Exercises to complete
**A.** Using the book review below, decide whether each statement agrees with it: (i) Lantier is an unemployed railway worker; (ii) the reviewer says the earlier books in the series must be read first; (iii) Germinal is the last volume of its series. Answer yes or no for each, quoting the deciding words of the review.
**B.** Please copy the passage of the book review below starting with "I can safely" and going on through "saving Davy lamp.".

Text passage

GerminatingThoughtsÉtienne Lantier, an unemployed railway worker, is a clever but uneducated young man with a dangerous temper. Forced to take a back-breaking job at Le Voreux mine when he cannot get other work, he discovers that his fellow miners are ill, hungry, and in debt, unable to feed and clothe their families. When conditions in the mining community deteriorate even further, Lantier finds himself leading a strike that could mean starvation or salvation for all.

I can safely say that this book fits into the great tradition of journalistic classics.  It complements Dickens’ portrayal of the poverty and struggles of the working class and also reminded me of the depiction of English mines in Orwell’s harrowing but ultimately rewarding The Road to Wigan Pier.  The mention of the Davy lamp in the text also brought to mind Sir Humphrey Davy’s selfless experiences during research for his life saving Davy lamp.

Although Germinal is book 13 in the 20 volume Les Rougon-Macquart series, the earlier books aren’t required reading as this one stands alone perfectly well, this was my introduction to Zola and from the outset it pulled me straight in.

Data section
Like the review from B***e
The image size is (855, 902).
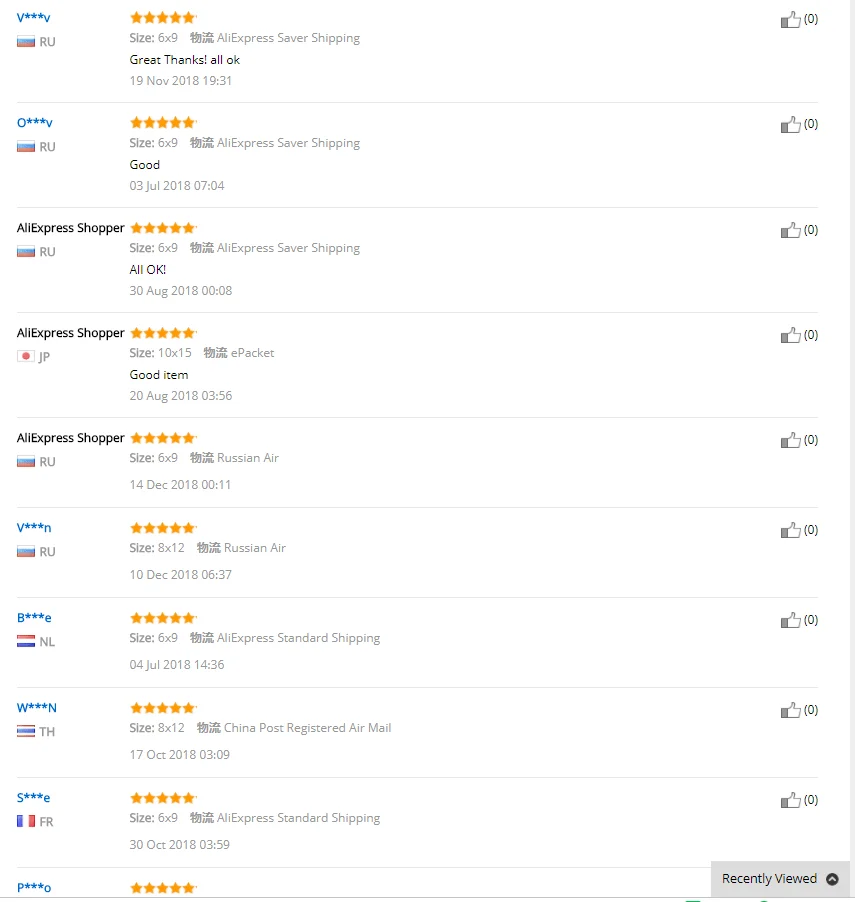coord(791,620)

Results for each task
**A.**
(i) Yes: "Étienne Lantier, an unemployed railway worker"
(ii) No: "the earlier books aren’t required reading as this one stands alone perfectly well"
(iii) No: "Germinal is book 13 in the 20 volume Les Rougon-Macquart series"

**B.**
I can safely say that this book fits into the great tradition of journalistic classics.  It complements Dickens’ portrayal of the poverty and struggles of the working class and also reminded me of the depiction of English mines in Orwell’s harrowing but ultimately rewarding The Road to Wigan Pier.  The mention of the Davy lamp in the text also brought to mind Sir Humphrey Davy’s selfless experiences during research for his life saving Davy lamp.